Published online by Cambridge University Press: 05 July 2014
Writing from Rapallo in 1924, Ezra Pound waxed nostalgic to his comrade the painter and writer Wyndham Lewis, reminiscing about a moment a decade earlier when he and Lewis had converged in London's avant-guerre artistic milieu. In 1914, Pound and Lewis had both been members of the newly emergent avant-garde movement of vorticism, known chiefly for its paintings – which featured a bold, angular, dynamic version of the geometric abstract idiom prevalent in the visual arts of the early twentieth century – but also involving sculpture, literature, and photography. Lewis had spearheaded the movement; Pound had joined it in mid 1914.

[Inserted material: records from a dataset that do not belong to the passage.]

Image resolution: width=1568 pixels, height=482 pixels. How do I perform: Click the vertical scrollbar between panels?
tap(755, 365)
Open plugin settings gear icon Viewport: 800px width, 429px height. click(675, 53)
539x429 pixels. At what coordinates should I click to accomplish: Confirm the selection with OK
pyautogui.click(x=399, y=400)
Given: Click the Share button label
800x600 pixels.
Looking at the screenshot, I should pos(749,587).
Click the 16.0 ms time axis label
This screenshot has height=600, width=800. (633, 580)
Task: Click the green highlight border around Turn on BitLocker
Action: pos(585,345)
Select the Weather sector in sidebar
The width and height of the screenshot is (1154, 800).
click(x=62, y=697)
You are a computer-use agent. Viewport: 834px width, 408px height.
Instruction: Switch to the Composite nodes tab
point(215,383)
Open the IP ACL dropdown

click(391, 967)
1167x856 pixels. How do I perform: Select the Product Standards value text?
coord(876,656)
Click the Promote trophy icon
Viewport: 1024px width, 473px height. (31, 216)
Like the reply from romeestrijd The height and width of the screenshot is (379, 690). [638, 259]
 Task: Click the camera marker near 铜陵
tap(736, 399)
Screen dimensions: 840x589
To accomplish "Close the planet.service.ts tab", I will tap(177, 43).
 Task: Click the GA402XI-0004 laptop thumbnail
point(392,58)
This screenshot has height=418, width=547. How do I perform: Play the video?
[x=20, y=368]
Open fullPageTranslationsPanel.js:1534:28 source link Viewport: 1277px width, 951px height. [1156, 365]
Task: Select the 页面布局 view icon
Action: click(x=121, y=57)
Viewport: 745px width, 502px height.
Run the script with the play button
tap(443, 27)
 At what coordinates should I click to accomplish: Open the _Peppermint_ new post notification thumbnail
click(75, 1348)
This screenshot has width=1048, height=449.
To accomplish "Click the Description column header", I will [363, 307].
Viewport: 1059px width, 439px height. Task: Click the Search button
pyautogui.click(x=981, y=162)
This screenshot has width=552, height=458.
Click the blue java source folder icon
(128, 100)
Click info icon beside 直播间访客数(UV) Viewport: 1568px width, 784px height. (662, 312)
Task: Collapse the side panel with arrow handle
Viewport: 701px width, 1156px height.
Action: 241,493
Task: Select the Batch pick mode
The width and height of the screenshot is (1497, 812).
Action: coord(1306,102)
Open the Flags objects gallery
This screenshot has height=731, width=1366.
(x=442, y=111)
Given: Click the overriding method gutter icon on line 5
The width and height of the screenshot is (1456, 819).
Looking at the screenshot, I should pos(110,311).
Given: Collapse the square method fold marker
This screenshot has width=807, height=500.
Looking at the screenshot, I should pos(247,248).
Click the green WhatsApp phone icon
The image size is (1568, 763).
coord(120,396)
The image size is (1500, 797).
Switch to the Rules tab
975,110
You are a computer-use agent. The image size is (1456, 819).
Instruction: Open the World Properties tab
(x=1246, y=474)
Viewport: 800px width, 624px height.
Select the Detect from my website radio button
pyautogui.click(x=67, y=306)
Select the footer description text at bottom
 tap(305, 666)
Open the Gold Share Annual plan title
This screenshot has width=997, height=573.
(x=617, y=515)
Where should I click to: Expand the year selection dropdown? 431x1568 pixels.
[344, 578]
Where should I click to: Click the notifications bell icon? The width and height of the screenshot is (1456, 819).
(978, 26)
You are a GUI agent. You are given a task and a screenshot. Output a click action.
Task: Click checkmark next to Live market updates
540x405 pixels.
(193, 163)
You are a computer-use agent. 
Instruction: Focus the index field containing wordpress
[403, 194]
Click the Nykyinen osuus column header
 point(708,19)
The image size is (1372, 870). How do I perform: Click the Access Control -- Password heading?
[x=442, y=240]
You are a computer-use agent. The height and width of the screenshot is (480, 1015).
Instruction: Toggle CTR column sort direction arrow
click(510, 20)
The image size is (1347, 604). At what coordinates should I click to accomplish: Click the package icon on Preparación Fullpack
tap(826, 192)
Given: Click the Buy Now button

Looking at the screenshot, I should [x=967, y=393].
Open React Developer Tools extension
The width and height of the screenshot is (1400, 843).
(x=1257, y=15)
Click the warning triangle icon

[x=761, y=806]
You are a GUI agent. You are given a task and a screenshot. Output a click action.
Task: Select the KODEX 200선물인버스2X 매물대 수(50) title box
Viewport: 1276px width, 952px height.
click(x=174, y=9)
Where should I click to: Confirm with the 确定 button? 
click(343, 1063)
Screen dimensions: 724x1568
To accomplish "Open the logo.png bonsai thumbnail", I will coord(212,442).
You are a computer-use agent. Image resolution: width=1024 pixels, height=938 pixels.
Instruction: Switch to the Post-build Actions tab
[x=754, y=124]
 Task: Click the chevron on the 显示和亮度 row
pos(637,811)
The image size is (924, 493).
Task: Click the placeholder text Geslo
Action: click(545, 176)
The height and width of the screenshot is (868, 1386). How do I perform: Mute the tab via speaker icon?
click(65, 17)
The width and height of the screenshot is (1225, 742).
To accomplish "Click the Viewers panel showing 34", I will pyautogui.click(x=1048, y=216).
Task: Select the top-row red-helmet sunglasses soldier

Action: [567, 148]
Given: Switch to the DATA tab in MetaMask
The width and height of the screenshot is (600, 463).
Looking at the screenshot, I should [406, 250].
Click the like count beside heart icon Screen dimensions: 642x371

In his retrospective letter, Pound recalled Blast, the short-lived periodical (1914–15) that had served as vorticism's official organ and housed its manifestoes. A foot in height, with a bright puce cover stamped with aggressive black sans-serif lettering, Blast sported an outlandish visual code that signaled avant-garde defiance and mischief – and, as Paige Reynolds notes, that resonated with the visual signatures of advertising of the climate. Lewis would later fondly remember Blast as “that hugest and pinkest of magazines.” The magazine's contents – including hyperbolic manifestoes “blasting” Victorianism in gigantic type; geometric paintings; a phantasmagoric avant-garde play by Wyndham Lewis entitled Enemy of the Stars, ventured as an example of literary vorticism – sustained the audacity signaled by the magazine's bibliographic code.